Berikut ini adalah sekilas info tentang R.A. Kartini dan Nona-nona Manado zaman dulu, para wanita terdidik yang berhasil mengangkat harkat dan martabat para wanita di zaman dulu. Sangat besar harapan kita semua agar seluruh wanita Indonesia bisa mengikuti jejak para pendahulunya. 

R.A. Kartini

Raden Adjeng Kartini atau Raden Ayu Kartini lahir pada 21 April 1879 dan meninggal pada 17 September 1904. Ia adalah seorang tokoh Jawa dan Pahlawan Nasional Indonesia. Kartini adalah seorang pejuang emansipasi wanita pada saat itu, terutama wanita Jawa.
Ia dilahirkan dalam keluarga bangsawan Jawa di Hindia Belanda (sekarang Indonesia). 

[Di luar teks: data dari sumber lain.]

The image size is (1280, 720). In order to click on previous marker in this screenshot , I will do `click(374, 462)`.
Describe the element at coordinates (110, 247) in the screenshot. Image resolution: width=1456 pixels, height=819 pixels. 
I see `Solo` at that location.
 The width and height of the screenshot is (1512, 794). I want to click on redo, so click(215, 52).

Setelah bersekolah di sekolah dasar berbahasa Belanda, ia ingin melanjutkan pendidikan lebih lanjut, tetapi perempuan Jawa saat itu dilarang mengenyam pendidikan tinggi. Sampai usia 12 tahun, Kartini diperbolehkan bersekolah di Europeesche Lagere School (ELS). Di sini Kartini belajar bahasa Belanda. Namun, setelah usia 12 tahun, ia harus tinggal di rumah karena harus dipingit.

Oleh karena Kartini bisa berbahasa Belanda, di rumah ia mulai belajar sendiri dan menulis surat kepada teman-teman korespondensi yang berasal dari Belanda.
Kartini banyak membaca surat kabar Semarang De Locomotief yang diasuh Pieter Brooshooft. Ia juga menerima leestrommel (paket majalah yang diedarkan toko buku kepada langganan). Di antaranya terdapat majalah kebudayaan dan ilmu pengetahuan yang cukup berat, juga ada majalah wanita Belanda De Hollandsche Lelie. Kartini pun kemudian beberapa kali mengirimkan tulisannya dan dimuat di De Hollandsche Lelie.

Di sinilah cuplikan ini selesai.